What the task requires: With pictures left out, please repeat word for word the lines from the one containing "You are a GUI" through the end of the records.

(Screenshot grounding data)
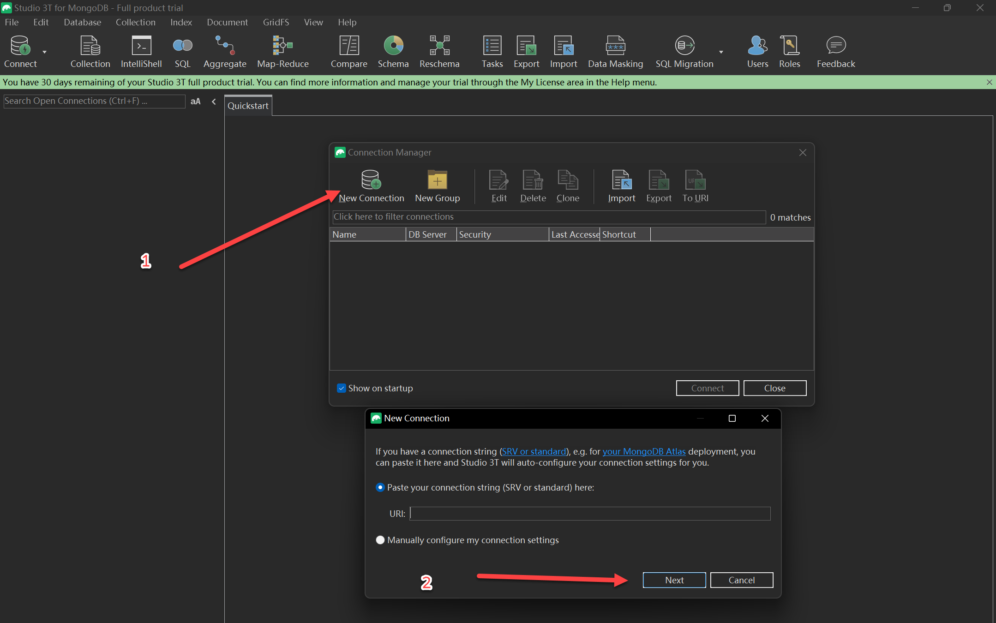Click the Next button
Viewport: 996px width, 623px height.
(674, 580)
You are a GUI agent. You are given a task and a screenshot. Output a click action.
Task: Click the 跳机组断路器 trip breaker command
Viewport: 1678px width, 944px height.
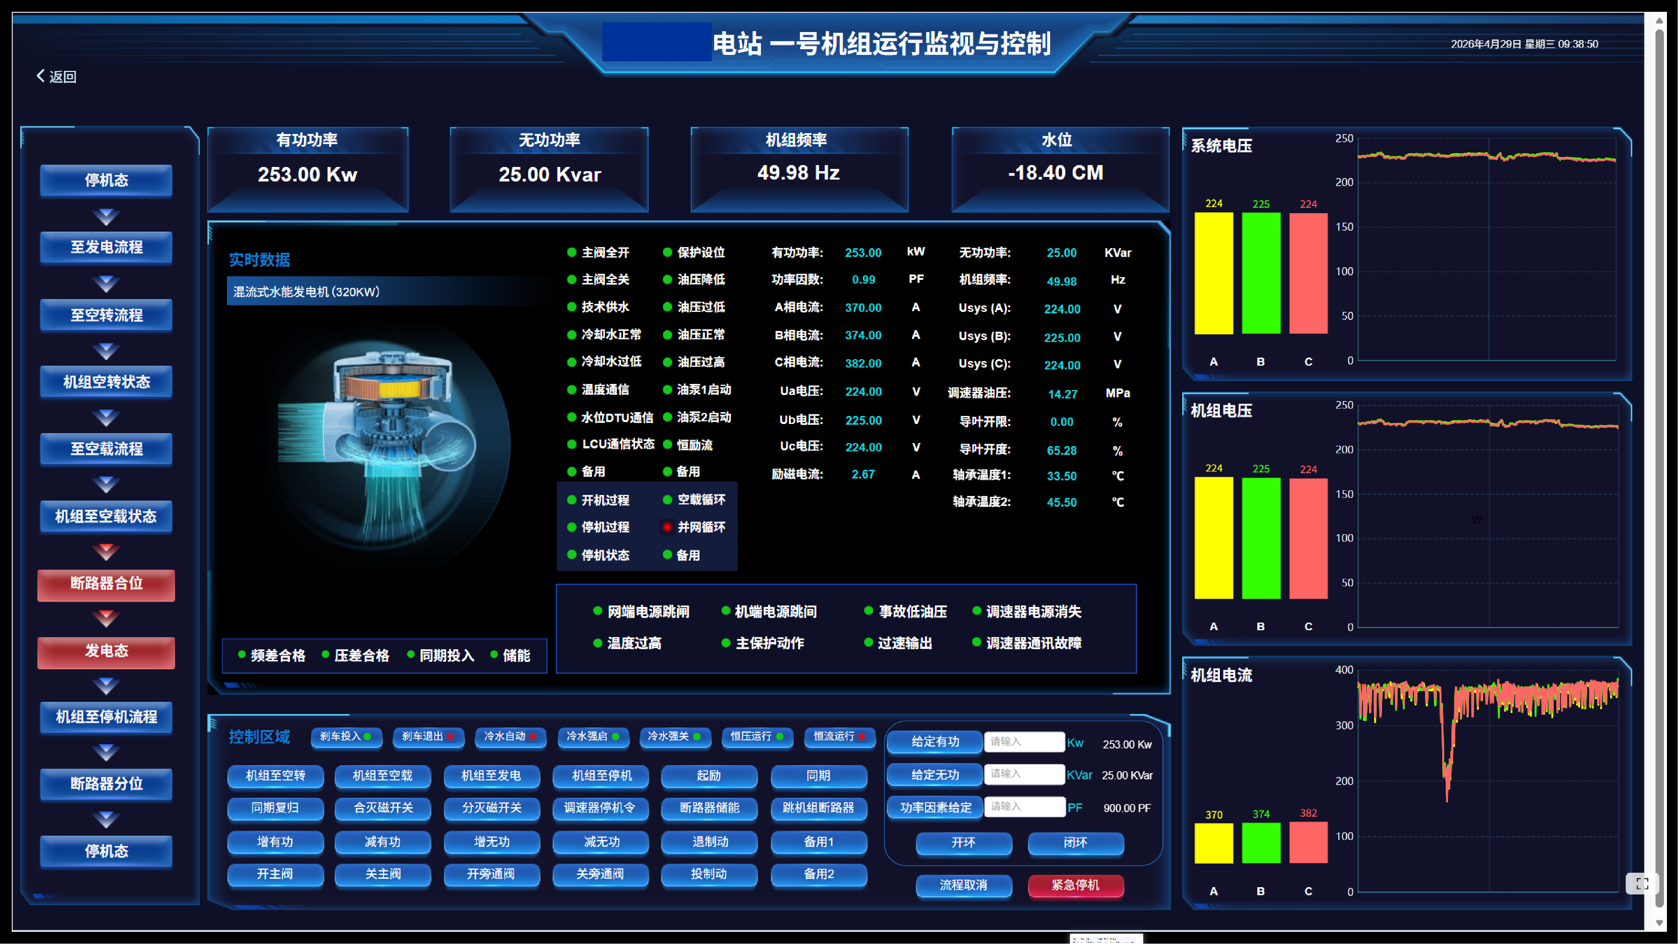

Response below:
You are a GUI agent. You are given a task and a screenshot. Output a click action.
Task: Click the 跳机组断路器 trip breaker command
Viewport: 1678px width, 944px height.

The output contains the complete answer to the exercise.